**Page excerpt:**
Wednesday, May 27, 2009

Locating BJP's ideology

There was a time when the BJP prided itself as an 'ideological political party' with clarity of thought and purpose. Many of those who are members or supporters of the party were/are loyal to the organisation because of its 'ideology'.

I say 'many' because not all are ideologically motivated. There are those who are drawn to the BJP because of its position on certain issues (terrorism), the appeal of its leaders (Narendra Modi) or because it offers a platform for anti-Congress politics.

Then there are those who are time-servers and are on the lookout for goodies which could range from bagging contracts to brokering deals to loaves and fishes of office.

There's a third category: Flatterers whose survival (and prosperity) is linked to their treacly flattery, though it must be said that not all BJP leaders are swayed by what is crudely referred to as chamchagiri. The power wielded by the 'Flatterers Club' is demonstrated by the ease with which a 'psephologist', who now enjoys Government perks and privileges, misled the party leadership with bogus opinion and exit polls. Just how bogus can be gauged from his 'exit poll' estimate, calculated on the eve of May 16, that the NDA would get 217 seats while the UPA would halt at 176! His clout and access remain undiminished.

Soon after Shankarsinh Vaghela had brought down Keshubhai Patel's Government, Narendra Modi had ruefully told me how the party was divided in three categories of leaders/workers -- 'Khajurias', 'Hajurias' and 'Majurias'. The 'Khajurias' were the turncoats looking for an office to profit; the 'Hajurias' were the flatterers who spent their time doing 'jee hazoori', and the 'Majurias' were those who toiled 24x7 without any expectations.

**Goal of the exercise:** In the post on the BJP's ideology, how many seats did the psephologist's exit poll estimate for the NDA and for the UPA?

**Material provided:**
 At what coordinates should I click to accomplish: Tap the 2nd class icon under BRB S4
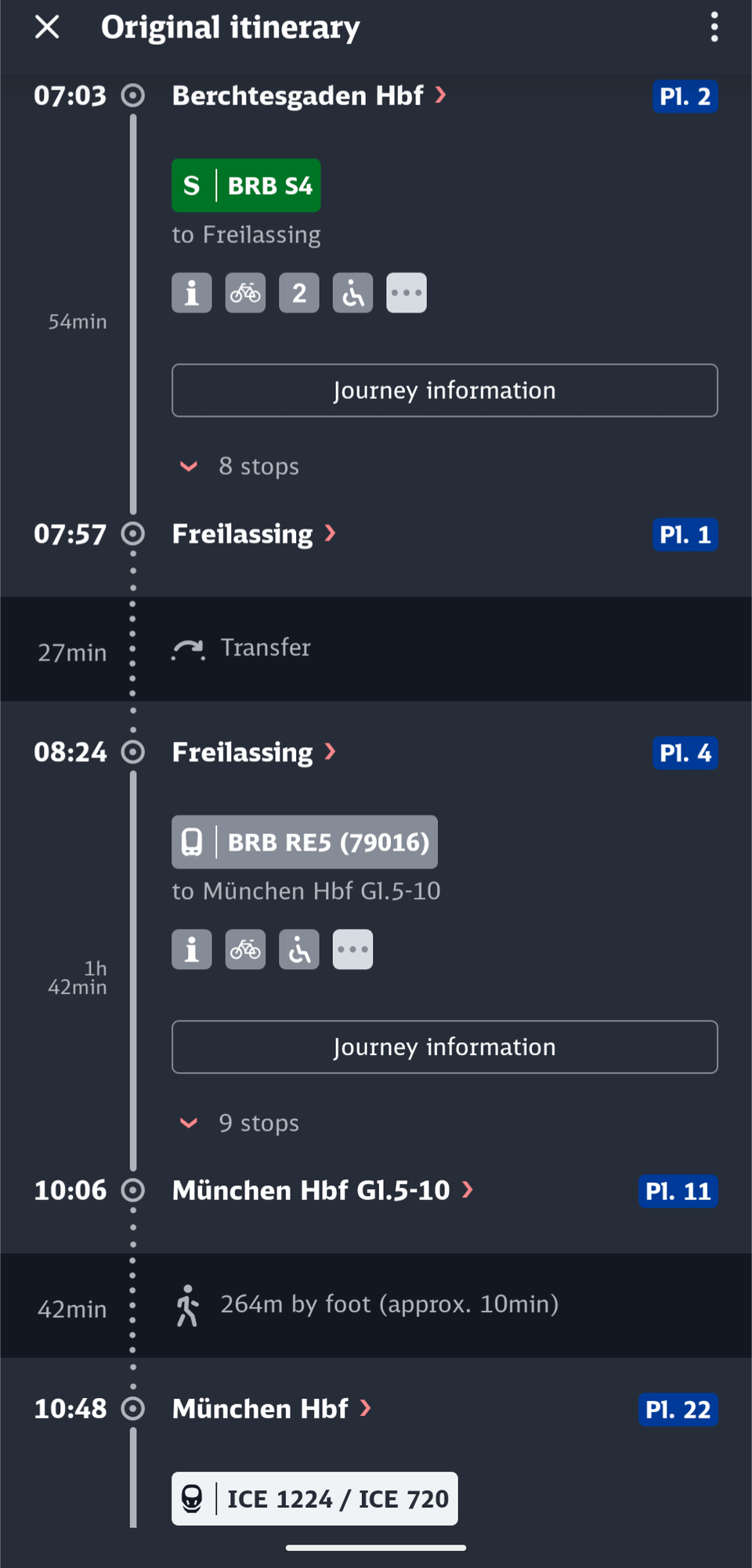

**Response to this exercise:** The NDA would get 217 seats and the UPA would halt at 176.